AIM OF THE TASK: Word for word, restate every line of the material.

RECORDS FOR THE EXERCISE below:

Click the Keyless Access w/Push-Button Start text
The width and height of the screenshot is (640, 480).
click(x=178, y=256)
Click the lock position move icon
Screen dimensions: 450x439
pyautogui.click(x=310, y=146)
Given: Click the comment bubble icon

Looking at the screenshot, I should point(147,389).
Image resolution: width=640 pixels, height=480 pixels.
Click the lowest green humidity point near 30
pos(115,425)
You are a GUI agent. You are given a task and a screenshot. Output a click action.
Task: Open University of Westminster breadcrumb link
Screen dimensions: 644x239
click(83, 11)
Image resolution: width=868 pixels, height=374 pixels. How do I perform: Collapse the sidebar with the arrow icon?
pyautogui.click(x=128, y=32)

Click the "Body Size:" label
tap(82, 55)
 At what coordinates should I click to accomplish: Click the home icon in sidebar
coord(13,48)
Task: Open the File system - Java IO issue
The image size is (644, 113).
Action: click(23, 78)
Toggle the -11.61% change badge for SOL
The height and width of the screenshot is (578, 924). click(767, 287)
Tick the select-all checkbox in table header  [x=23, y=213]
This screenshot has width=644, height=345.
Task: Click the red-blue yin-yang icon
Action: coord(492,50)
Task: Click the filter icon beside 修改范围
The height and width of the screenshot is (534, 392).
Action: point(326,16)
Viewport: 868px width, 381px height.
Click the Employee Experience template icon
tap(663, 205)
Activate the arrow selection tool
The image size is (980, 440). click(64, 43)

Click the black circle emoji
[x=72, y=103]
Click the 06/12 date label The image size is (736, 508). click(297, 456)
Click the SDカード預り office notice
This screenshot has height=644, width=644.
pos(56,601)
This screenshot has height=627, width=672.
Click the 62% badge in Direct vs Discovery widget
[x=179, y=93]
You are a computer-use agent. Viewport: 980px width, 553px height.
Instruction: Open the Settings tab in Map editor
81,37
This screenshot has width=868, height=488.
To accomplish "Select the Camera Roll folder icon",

End of RECORDS FOR THE EXERCISE.

SOLUTION TO THE EXERCISE:
Click the Keyless Access w/Push-Button Start text
The width and height of the screenshot is (640, 480).
click(x=178, y=256)
Click the lock position move icon
Screen dimensions: 450x439
pyautogui.click(x=310, y=146)
Given: Click the comment bubble icon

Looking at the screenshot, I should point(147,389).
Image resolution: width=640 pixels, height=480 pixels.
Click the lowest green humidity point near 30
pos(115,425)
You are a GUI agent. You are given a task and a screenshot. Output a click action.
Task: Open University of Westminster breadcrumb link
Screen dimensions: 644x239
click(83, 11)
Image resolution: width=868 pixels, height=374 pixels. How do I perform: Collapse the sidebar with the arrow icon?
pyautogui.click(x=128, y=32)

Click the "Body Size:" label
tap(82, 55)
 At what coordinates should I click to accomplish: Click the home icon in sidebar
coord(13,48)
Task: Open the File system - Java IO issue
The image size is (644, 113).
Action: click(23, 78)
Toggle the -11.61% change badge for SOL
The height and width of the screenshot is (578, 924). click(767, 287)
Tick the select-all checkbox in table header  [x=23, y=213]
This screenshot has width=644, height=345.
Task: Click the red-blue yin-yang icon
Action: coord(492,50)
Task: Click the filter icon beside 修改范围
The height and width of the screenshot is (534, 392).
Action: point(326,16)
Viewport: 868px width, 381px height.
Click the Employee Experience template icon
tap(663, 205)
Activate the arrow selection tool
The image size is (980, 440). click(64, 43)

Click the black circle emoji
[x=72, y=103]
Click the 06/12 date label The image size is (736, 508). click(297, 456)
Click the SDカード預り office notice
This screenshot has height=644, width=644.
pos(56,601)
This screenshot has height=627, width=672.
Click the 62% badge in Direct vs Discovery widget
[x=179, y=93]
You are a computer-use agent. Viewport: 980px width, 553px height.
Instruction: Open the Settings tab in Map editor
81,37
This screenshot has width=868, height=488.
To accomplish "Select the Camera Roll folder icon",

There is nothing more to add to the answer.